Excerpt from a dataset
______________________________

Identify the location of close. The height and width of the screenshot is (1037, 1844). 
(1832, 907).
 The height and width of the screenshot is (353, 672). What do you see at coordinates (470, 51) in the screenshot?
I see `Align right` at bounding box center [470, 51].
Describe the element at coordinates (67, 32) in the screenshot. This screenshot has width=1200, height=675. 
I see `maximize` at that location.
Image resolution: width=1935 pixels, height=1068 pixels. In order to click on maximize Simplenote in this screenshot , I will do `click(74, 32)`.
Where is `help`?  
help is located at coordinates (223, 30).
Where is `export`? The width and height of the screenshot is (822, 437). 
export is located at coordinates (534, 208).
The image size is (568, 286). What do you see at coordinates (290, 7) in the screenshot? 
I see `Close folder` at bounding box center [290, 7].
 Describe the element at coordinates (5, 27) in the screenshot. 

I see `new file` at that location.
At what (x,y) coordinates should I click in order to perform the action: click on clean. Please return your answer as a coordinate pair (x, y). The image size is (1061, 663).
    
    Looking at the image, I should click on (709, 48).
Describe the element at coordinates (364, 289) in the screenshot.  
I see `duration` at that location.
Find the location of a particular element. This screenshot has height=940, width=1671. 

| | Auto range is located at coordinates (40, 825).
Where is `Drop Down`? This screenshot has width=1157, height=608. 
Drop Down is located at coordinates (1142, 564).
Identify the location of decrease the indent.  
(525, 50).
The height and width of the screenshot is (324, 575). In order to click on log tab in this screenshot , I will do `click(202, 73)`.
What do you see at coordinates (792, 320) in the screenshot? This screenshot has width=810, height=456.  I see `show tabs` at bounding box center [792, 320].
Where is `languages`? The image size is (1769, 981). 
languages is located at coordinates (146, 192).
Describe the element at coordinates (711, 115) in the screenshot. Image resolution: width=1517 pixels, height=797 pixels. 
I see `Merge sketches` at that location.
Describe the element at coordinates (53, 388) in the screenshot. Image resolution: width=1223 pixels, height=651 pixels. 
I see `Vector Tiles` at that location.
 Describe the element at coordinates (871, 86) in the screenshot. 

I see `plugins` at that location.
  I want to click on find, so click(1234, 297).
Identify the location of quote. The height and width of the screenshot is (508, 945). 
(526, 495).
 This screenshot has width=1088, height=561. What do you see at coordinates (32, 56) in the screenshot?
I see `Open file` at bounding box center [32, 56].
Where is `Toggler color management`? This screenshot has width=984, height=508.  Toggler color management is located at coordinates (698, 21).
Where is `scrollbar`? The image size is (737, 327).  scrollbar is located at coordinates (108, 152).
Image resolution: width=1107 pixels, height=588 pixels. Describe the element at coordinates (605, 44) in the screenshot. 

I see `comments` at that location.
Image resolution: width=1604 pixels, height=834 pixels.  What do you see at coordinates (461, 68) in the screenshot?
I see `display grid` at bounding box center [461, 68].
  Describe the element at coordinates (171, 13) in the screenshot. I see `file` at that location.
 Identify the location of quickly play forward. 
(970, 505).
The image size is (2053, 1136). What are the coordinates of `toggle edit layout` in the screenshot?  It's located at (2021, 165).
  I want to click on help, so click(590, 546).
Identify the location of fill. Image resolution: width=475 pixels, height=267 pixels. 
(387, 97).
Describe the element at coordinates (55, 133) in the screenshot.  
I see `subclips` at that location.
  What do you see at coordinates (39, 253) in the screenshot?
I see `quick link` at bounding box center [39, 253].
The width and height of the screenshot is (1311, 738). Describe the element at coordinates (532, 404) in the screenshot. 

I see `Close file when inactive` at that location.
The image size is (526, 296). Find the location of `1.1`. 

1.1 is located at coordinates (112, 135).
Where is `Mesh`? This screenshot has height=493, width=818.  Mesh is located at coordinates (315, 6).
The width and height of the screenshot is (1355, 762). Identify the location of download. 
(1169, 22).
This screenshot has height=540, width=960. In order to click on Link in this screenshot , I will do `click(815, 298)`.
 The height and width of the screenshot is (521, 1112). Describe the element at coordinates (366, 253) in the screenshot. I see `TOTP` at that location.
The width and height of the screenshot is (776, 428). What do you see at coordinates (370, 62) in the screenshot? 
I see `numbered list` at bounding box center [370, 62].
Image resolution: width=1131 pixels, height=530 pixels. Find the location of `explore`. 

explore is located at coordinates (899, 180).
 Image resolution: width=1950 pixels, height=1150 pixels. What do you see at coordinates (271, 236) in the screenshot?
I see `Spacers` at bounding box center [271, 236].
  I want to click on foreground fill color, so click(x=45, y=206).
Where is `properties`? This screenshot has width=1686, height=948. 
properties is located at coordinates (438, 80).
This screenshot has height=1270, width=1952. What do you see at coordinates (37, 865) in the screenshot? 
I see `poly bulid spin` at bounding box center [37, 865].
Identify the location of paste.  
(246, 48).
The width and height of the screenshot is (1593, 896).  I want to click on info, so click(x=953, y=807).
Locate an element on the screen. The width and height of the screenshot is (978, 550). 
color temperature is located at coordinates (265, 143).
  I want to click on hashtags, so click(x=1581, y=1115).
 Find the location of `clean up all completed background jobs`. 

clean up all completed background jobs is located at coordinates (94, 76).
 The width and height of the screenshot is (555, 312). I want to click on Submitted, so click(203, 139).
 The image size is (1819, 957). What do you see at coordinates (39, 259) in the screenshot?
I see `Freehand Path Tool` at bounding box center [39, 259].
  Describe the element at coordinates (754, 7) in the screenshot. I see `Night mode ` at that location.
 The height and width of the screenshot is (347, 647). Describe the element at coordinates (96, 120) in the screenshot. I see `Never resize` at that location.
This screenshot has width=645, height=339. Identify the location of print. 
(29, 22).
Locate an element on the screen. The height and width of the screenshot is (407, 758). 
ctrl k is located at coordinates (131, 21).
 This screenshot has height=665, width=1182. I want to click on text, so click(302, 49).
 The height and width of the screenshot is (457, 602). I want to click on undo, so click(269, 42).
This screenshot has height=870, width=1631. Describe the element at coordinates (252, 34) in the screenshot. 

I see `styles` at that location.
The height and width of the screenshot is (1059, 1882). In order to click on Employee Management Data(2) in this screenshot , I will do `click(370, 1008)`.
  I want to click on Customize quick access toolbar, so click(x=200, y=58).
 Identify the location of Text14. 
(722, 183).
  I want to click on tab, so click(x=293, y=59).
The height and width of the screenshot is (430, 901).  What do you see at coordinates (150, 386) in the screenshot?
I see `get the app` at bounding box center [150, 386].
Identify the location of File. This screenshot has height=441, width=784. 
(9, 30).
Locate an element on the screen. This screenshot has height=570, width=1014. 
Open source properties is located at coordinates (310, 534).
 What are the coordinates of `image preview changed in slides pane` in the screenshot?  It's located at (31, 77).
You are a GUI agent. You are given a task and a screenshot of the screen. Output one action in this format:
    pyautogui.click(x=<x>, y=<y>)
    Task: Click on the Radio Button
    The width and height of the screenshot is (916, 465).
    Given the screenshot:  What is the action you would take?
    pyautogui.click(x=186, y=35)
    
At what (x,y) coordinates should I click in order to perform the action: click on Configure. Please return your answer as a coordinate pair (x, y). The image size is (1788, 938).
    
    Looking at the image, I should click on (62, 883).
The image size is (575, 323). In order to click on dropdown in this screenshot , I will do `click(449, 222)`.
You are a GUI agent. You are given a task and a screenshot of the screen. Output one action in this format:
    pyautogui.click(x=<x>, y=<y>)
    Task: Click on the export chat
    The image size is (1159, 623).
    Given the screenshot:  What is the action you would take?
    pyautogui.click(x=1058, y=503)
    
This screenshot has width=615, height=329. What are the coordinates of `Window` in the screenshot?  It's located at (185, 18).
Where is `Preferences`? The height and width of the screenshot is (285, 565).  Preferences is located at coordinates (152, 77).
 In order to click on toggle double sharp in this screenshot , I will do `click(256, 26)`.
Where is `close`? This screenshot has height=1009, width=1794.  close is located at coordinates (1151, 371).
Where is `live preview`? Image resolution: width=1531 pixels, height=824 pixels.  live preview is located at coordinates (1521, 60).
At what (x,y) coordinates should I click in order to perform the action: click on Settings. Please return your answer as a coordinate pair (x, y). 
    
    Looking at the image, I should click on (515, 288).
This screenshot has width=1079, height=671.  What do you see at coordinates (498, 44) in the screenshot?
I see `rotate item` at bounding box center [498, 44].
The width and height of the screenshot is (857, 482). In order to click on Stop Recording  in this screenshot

______________________________

__Task to complete__
Quote the lines beginning with the one containing "Describe the element at coordinates (871, 86)" and continuing through the one containing "coordinates (108, 152).", both included.

__Correct output__
 Describe the element at coordinates (871, 86) in the screenshot. 

I see `plugins` at that location.
  I want to click on find, so click(1234, 297).
Identify the location of quote. The height and width of the screenshot is (508, 945). 
(526, 495).
 This screenshot has width=1088, height=561. What do you see at coordinates (32, 56) in the screenshot?
I see `Open file` at bounding box center [32, 56].
Where is `Toggler color management`? This screenshot has width=984, height=508.  Toggler color management is located at coordinates (698, 21).
Where is `scrollbar`? The image size is (737, 327).  scrollbar is located at coordinates (108, 152).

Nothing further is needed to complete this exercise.